La demande de l'UE a été déposée lors d'une réunion de l'Organe de règlement des différends (ORD) à l'OMC. Elle fait suite au fait que les Etats-Unis ont contesté « le niveau de rétorsion proposé par l'UE (35 millions de dollars par an) », a indiqué une source proche des discussions à Genève.
Les mesures demandées par l'UE visent à « compenser le fait que les Etats-Unis ne se sont pas conformés » à une décision antérieure de l'ORD. Or, celle-ci « condamne les droits antidumping et compensateurs visant les olives mûres en provenance d'Espagne », a expliqué cette source. Elle ajoute qu' « un arbitre de l'OMC va maintenant déterminer le niveau approprié des contre-mesures » européennes.

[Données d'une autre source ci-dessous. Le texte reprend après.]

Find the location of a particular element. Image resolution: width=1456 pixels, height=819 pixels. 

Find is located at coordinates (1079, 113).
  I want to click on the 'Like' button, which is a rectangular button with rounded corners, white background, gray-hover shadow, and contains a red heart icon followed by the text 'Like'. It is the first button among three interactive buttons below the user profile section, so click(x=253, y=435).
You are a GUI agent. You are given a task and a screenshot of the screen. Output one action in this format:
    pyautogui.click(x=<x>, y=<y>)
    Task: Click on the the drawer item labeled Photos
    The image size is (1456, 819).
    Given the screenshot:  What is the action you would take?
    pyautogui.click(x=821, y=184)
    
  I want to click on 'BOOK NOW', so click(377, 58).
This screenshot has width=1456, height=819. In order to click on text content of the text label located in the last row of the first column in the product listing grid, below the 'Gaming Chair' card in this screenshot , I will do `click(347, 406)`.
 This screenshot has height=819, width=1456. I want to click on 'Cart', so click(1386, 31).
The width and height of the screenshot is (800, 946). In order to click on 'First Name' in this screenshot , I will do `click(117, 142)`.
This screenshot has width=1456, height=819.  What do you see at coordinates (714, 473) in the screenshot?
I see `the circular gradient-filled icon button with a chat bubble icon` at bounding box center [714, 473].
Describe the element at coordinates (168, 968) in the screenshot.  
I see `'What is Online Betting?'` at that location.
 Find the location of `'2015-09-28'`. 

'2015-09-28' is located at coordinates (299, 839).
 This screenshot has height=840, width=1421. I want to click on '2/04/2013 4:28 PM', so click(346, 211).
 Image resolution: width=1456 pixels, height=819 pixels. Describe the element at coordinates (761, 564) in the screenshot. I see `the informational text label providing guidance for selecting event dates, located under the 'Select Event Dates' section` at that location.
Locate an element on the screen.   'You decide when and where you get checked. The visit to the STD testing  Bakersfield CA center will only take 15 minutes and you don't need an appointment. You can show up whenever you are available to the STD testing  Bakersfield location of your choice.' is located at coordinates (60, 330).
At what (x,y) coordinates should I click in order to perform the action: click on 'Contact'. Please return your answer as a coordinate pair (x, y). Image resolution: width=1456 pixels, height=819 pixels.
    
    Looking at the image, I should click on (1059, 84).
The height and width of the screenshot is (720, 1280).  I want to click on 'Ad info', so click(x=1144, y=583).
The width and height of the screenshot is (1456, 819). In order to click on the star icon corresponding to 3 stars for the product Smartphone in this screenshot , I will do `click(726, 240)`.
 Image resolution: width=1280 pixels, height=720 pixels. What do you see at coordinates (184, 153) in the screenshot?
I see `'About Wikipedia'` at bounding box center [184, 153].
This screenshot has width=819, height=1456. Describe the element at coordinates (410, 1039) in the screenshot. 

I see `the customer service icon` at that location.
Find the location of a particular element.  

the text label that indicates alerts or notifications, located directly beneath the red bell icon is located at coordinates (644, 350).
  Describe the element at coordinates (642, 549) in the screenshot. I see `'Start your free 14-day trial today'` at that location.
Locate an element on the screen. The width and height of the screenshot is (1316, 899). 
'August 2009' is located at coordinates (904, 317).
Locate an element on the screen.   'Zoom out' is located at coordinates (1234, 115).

Lors de la réunion de ce lundi à l'OMC, un représentant américain a précisé que « par une lettre datée du 22 novembre 2024, les Etats-Unis se sont opposés » au niveau de rétorsion proposé par l'UE.
D'après les règles de l'OMC, si un pays a commis une faute, il doit la réparer sans tarder. Dans le cas contraire, le pays plaignant est autorisé à imposer des « mesures de rétorsion » ou « sanctions ». Une procédure qui, techniquement parlant, consiste à « suspendre des concessions ou d'autres obligations ».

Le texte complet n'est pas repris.